The grand jury and trial jury “did not need to hear anything else but the audio recording of the killings and his statements to the police” to determine that he premeditated the shootings, they wrote in a brief filed Wednesday.
Smith, a 66-year-old retired U.S. State Department employee, is serving a life sentence without the possibility of release after a jury took three hours last spring to convict him of first-degree premeditated murder for shooting 18-year-old Haile Kifer and 17-year-old Nick Brady, who broke into his Little Falls home on Thanksgiving Day 2012.
Smith is asking the state high court to overturn his conviction or grant him a new trial, arguing his case was riddled with mistakes — including prohibiting them from giving a complete defense, improperly closing the courtroom and failing to properly instruct the jury on a disputed claim made in closing arguments.
The case, argued at trial last April, became a flash point nationally as communities debated so-called “castle doctrine” laws and how far a homeowner can go to protect himself and his property.
Defense attorneys portrayed Smith as a man who was scared to his core after being targeted by burglars who stole guns and other property in previous break-ins.
Prosecutors portrayed Smith as a vigilante who set a trap to lure burglars, then waited in his basement and coldly executed the teen cousins as they descended his basement stairs about 10 minutes apart, continuing to shoot after they no longer posed a threat.

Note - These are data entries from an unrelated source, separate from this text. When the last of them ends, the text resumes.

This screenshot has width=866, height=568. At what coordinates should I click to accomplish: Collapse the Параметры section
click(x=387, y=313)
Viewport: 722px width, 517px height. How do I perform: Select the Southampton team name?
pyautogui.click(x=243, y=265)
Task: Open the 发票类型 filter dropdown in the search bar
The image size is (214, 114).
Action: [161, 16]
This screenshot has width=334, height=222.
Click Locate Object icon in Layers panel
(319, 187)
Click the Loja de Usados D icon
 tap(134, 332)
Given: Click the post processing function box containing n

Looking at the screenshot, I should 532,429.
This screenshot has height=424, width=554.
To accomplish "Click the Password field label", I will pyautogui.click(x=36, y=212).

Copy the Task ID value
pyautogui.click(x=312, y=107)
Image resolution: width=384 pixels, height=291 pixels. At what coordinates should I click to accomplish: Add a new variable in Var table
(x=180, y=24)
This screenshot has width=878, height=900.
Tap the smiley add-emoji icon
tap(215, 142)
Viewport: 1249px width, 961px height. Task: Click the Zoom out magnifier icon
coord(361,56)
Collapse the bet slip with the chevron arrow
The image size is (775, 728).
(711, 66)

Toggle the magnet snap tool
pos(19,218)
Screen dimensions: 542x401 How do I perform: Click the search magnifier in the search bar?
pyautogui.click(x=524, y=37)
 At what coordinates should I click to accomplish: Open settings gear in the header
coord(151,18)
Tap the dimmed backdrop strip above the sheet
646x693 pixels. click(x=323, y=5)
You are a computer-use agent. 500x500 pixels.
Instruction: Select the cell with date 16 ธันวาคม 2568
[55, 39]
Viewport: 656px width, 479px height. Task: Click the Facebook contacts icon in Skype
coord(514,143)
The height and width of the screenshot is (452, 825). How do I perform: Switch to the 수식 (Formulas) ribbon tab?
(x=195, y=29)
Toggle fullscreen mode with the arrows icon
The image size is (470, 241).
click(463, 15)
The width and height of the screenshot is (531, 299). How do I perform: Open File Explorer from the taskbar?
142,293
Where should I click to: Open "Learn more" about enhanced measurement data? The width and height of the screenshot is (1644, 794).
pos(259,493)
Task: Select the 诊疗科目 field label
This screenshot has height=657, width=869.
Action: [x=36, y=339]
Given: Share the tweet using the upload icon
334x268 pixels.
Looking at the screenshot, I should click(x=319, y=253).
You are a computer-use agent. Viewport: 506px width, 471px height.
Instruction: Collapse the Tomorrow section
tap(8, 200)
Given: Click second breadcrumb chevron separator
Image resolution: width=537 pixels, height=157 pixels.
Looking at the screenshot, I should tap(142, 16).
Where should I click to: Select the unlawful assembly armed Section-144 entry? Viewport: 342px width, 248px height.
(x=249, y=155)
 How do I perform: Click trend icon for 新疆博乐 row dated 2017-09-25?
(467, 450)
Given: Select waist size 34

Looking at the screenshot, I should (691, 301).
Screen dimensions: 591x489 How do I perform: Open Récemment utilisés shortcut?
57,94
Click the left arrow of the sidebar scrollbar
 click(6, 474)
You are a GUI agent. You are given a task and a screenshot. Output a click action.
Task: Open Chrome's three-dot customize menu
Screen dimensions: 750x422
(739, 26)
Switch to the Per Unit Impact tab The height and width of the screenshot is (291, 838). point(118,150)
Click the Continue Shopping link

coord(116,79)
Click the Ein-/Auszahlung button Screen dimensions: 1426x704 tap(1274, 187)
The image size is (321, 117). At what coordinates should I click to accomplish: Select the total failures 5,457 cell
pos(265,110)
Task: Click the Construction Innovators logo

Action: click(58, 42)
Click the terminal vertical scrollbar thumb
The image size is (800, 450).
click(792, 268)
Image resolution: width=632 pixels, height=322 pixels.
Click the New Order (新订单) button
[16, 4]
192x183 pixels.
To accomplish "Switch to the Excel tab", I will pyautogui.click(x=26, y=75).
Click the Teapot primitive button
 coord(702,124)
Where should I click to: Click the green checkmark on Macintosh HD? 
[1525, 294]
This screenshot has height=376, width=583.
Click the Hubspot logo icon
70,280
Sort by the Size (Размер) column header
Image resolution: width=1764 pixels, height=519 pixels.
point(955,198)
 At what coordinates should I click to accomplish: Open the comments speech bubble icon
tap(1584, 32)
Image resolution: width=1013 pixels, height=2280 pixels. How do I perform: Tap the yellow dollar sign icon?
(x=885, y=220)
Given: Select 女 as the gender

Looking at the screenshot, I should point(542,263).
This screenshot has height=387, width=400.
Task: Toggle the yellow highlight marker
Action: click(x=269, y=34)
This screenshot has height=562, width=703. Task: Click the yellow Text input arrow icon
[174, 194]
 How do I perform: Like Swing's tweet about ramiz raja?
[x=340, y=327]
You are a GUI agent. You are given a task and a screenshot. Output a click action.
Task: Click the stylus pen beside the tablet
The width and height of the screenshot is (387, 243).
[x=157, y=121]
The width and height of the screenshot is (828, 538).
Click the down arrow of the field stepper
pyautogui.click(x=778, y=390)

On an audio recording that Smith had made that day, gunshots boom, the teens are heard groaning and screaming, and Smith is heard saying “you’re dead” to Brady and “you’re dying” to Kifer. Later Smith is heard muttering how he saw them as “vermin” and that he was doing his “civic duty.”
Prosecutors reiterated that vigilante portrayal in their response to Smith’s appeal Wednesday, arguing that Smith’s actions were premeditated murder and premeditated self-defense. His appeals claims “do no more than nibble around the edges” of the case against him, they wrote. The defense’s arguments are either meritless or the points are harmless enough that they wouldn’t have changed the jury’s decision, they argued, calling Smith’s claims “an irrelevant sideshow.”
Smith’s defense attorneys argued that he didn’t get a fair trial because they weren’t allowed to present testimony from Brady’s friends linking him to earlier burglaries at Smith’s properties. The trial judge had declined to allow that, finding no evidence that Smith knew who Brady was or believed that it was Brady who had burglarized his home before.
The judge was correct in keeping that testimony out, prosecutors argued, and pointed out that Smith believed a neighbor girl was involved in the burglaries.